What Zelinger found: At least 10 people who say their names appear on Keyser petition forms who say they never signed a petition for Keyser.

The candidate didn’t respond to questions from Denver7 about the serious questions surrounding how he got on the ballot, and Zelinger hasn’t been shy in expressing his frustration about running up against the wall that is Campaign Keyser.

Things got worse for the one-time perceived front-runner in the crowded Republican primary when Keyser was asked a question about the signature scandal during a televised candidate forum today. Asked multiple times to address it, Keyser didn’t, instead repeating a line over and over about how he’s on the ballot, and about beating Democrat Michael Bennet.

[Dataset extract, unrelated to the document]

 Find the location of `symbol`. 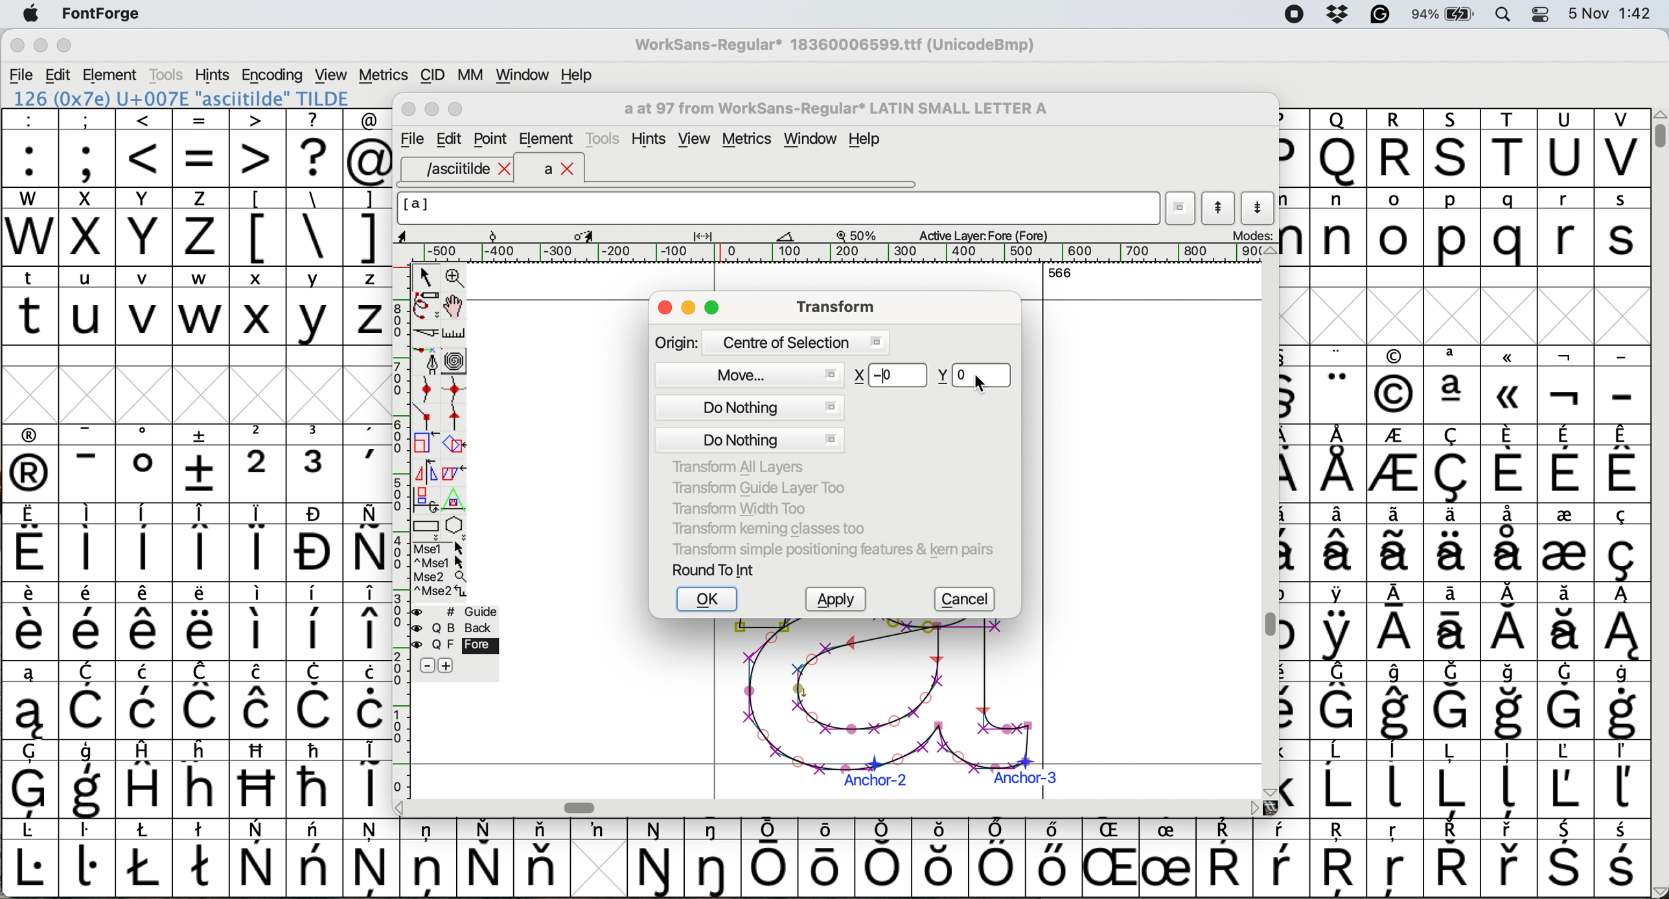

National political observers are already taking note. In a headline, The Washington Post, called it a “Marco Rubio moment.”

If you think that video is awkward, then watch Zelinger catch an interview with Keyser during a break in that same forum, and listen to the candidate refer to Marshal Zelinger as “Mitchell” multiple times, accuse the reporter of “creeping around” the candidate’s house, waking up his kids, doing “the Democrats’ work,” and meeting his “huge,” “very protective” dog:

 

Earlier this week, 9News anchor Kyle Clark said “Calling Colorado’s Republican U.S. Senate primary a dumpster fire is an insult to burning dumpsters everywhere.”

Well, burn on.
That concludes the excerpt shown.